L’irruption des labels

Jusqu’à la fin des années 80, le commerce équitable était confiné dans des boutiques des centres-villes et les marchés ou foires de certaines localités. Des bénévoles venaient aussi proposer des produits dans des stands de congrès. Ce système a toujours cours aujourd’hui, notamment avec « Artisans du monde » qui propose une grande variété de produits artisanaux, souvent uniques puisque fabriqués à la main.

Pour que le commerce équitable ne reste pas dans sa bulle, il était nécessaire de différencier les produits artisanaux des purs produits alimentaires, pour lesquels la production se développe à mesure que les consommateurs deviennent plus nombreux. Mais pour l’information du consommateur, une étiquette ne suffit pas. Pour être crédible un produit issu du commerce équitable doit le prouver.

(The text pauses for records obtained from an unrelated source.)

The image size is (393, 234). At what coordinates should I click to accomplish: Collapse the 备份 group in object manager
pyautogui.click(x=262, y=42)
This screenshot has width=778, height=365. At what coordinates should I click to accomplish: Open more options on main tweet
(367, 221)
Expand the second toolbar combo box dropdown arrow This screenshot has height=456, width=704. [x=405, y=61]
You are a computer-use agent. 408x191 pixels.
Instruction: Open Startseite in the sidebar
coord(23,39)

C’est ainsi qu’en 1988 le premier label Max Havelaar a vu le jour. Un cahier des charges établi avec les parties concernées, définit des critères à respecter. Parmi ceux-ci, les producteurs perçoivent bien le revenu de leurs produits. Le prix minimum garanti couvre les coûts d’une production durable et le versement d’une prime de développement aux organisations certifiées qui pourront affecter les sommes dégagées à des investissements structurels comme, par exemple, la création d’écoles ou de centres de santé, ou l’achat de terres…

Le doute plane encore

L’étape déterminante prise par le commerce équitable est évidemment due à son entrée partielle dans les grandes et moyennes surfaces qui en sont devenues ces dernières années des partenaires indiscutables.

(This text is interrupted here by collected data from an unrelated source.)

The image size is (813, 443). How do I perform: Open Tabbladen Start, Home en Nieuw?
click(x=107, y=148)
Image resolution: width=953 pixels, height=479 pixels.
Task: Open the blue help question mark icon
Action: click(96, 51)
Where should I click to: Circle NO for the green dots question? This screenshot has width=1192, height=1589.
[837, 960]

Mais à ce niveau la situation se complique. Si les consommateurs donnent un coefficient de sympathie de plus de 80% au commerce équitable, ils trouvent plutôt bien de disposer de ces produits en grandes surfaces. En même temps, ils s’interrogent sur les réelles intentions de ces magasins. Comment en effet concevoir que ces grands groupes, dont l’objectif est de faire un profit maximal, puissent modifier fondamentalement leurs pratiques au point de développer, à travers le commerce équitable, un volet social à l’échelle mondiale ? Quelle part les grandes et moyennes surfaces se gardent-elles pour commercialiser les produits du commerce équitable ?

Tout n’est donc pas encore totalement gagné. Quelques imperfections subsistent. Les prix, pas toujours mais parfois un peu plus élevés, restent un facteur de blocage. Mais le plus important est ailleurs. La grande diversité des organismes qui gèrent le commerce équitable complique en effet un peu les choses d’autant que certaines marques n’appartiennent nullement à cette famille et cherchent à profiter de « l’occase » pour s’y engouffrer avec des titres ambigus qui embrouillent le consommateur.

Quant aux labels eux-mêmes, le plus connu, Max Havelaar, reste encore opaque. Le fait de rester privé, sans garantie des pouvoirs publics, laisse planer un doute sur ce qui se passe dans les pays en voie de développement, sur les transports des marchandises…

Pourtant l’évolution structurelle et en volume de ce type de commerce, indéniablement plus social que le commerce traditionnel, nous incite à le soutenir très favorablement, à jouer la confiance, en attendant mieux.